Bucharov would be a handful. Who killed who depended on who saw who first. If he saw Bucharov before Bucharov saw him, then Bucharov would die. Nikolai was at least that much of a warrior. He felt grateful he had been in the war and fought hand-to-hand. He was thankful he had killed and learned to keep going.

He picked up the baby’s meal things, washed them in the sink, and then washed the table where Sasha had pounded spaghetti into the placemat.

He went around the safe house and loaded a few items he would need, including a short length of chain and a padlock. Then he packed their gear into one bag.

He washed her hands and mouth and lifted her out of her kitchen chair. “Hang on. We’re almost ready to go.”

He dug out a spare set of clothes for Sasha and packed diapers in his bag. She was potty trained but was accident-prone if stressed. Nikolai’s old soldier knapsack let him carry her on his back, swaddled in her footsies and winter coat. Even though it was only October, it was freezing. She fit perfectly in the knapsack, the top of her head just peeking out from the canvas, and she was safely away from the wind and snow. If needed, he could even close the knapsack flap over her head, but that would be only in an emergency.

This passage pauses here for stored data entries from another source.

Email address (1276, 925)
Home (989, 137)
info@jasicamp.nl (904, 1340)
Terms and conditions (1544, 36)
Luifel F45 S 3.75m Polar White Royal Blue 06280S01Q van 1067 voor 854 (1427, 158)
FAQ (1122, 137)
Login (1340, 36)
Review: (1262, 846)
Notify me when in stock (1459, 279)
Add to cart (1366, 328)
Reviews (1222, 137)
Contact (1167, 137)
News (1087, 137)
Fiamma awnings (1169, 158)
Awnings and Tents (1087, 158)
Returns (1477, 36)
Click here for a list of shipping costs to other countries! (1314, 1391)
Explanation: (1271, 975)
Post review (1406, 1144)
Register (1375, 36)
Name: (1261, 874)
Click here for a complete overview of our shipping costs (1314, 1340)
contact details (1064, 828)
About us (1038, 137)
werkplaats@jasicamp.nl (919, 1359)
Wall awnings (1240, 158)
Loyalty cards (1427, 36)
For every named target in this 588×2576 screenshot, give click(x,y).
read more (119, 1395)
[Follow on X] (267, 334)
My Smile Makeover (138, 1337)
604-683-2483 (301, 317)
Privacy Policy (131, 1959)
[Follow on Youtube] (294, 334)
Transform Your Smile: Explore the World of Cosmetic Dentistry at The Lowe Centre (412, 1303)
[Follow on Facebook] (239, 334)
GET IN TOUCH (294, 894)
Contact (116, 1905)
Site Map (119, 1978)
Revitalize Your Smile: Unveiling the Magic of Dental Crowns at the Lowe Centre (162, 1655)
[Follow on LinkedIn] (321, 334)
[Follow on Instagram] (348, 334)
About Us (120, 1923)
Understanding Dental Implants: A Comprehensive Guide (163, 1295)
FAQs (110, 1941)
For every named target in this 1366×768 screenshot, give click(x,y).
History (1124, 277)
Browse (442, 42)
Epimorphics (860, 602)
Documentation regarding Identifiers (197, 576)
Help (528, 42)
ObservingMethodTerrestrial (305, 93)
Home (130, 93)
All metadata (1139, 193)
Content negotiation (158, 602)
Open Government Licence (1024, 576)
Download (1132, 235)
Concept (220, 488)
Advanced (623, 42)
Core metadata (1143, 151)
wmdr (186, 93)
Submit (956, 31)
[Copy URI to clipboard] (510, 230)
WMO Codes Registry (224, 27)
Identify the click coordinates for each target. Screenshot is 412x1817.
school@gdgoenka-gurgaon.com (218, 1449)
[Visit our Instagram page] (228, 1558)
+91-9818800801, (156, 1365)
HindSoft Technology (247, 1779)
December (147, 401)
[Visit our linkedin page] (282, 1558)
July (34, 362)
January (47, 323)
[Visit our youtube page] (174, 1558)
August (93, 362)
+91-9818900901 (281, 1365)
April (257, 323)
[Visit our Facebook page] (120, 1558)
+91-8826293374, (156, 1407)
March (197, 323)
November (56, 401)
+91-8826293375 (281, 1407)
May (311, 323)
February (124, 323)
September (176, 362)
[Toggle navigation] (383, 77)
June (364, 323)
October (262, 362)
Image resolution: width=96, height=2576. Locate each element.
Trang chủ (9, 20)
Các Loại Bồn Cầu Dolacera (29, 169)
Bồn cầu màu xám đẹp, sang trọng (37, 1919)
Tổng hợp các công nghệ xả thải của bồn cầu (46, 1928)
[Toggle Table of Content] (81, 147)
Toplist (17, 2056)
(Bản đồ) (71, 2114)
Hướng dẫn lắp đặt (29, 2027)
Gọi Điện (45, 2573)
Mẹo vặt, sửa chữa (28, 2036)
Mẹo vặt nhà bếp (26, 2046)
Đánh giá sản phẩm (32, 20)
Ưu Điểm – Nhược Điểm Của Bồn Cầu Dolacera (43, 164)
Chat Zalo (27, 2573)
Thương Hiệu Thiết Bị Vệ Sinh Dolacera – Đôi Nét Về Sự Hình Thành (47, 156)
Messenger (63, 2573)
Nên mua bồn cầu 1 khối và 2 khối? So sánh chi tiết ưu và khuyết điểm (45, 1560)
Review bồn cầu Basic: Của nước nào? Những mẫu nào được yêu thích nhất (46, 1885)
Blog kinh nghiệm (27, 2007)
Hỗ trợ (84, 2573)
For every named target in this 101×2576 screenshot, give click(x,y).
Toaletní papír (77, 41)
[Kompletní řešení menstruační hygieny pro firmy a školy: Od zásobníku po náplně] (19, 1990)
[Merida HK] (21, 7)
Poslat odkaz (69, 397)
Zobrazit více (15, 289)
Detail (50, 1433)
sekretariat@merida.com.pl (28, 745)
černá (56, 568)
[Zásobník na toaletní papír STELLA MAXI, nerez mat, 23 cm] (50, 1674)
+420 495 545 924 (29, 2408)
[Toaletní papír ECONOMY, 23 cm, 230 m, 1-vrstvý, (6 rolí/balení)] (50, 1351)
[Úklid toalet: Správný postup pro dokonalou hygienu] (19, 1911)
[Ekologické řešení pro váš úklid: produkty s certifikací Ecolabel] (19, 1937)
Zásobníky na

But before he set off, he had to ask himself one last time, was he sure this was the best thing to do for her? Meaning, might it be safer if Longfellow transported her? Each time he asked, he knew he would take her with him. It was the only way, for he loved her too much to risk losing her forever. Besides, she was all he had left of Yulia. “Come along, little Sasha.”

He called a taxi. When it arrived, he loaded the knapsack first and then followed. He told the driver to go to the end of the street and make a U-turn. The driver complied, and Nikolai told him to stop. Now they faced the two-way road with a view of all oncoming traffic. Nikolai then had the driver move ahead at a high rate of speed. At the next corner was a stoplight that Nikolai asked the driver to turn right on red. He drove down two blocks and stopped at the north corner of the shopping center, GUM, or Main Universal Store, facing the Red Square.

At that point, just as they rocked to a stop, Nikolai and Sasha climbed out and caught the bus just coming up from behind. The bus took them down a block, stopped, turned right, then another block, and stopped. He was now on the south end of the shopping mall. Nikolai climbed down out of the bus and began walking back toward the south entrance. He entered through the department store and immediately made his way to the public bathrooms on the basement level. By his wristwatch, he timed off fifteen minutes before reappearing outside. He found a phone by the entrance and called a taxi. When they climbed into the cab, he felt he’d made a good start. He had the cab take them downtown, pull into a parking garage, and stop. Nikolai walked to the stairwell and entered. The steps were concrete, and the door had a handle. Perfect. He pulled the chain from his bag and twisted it around the handle so it wouldn’t turn. Then he attached his padlock. Now it was time to take the elevator and disappear.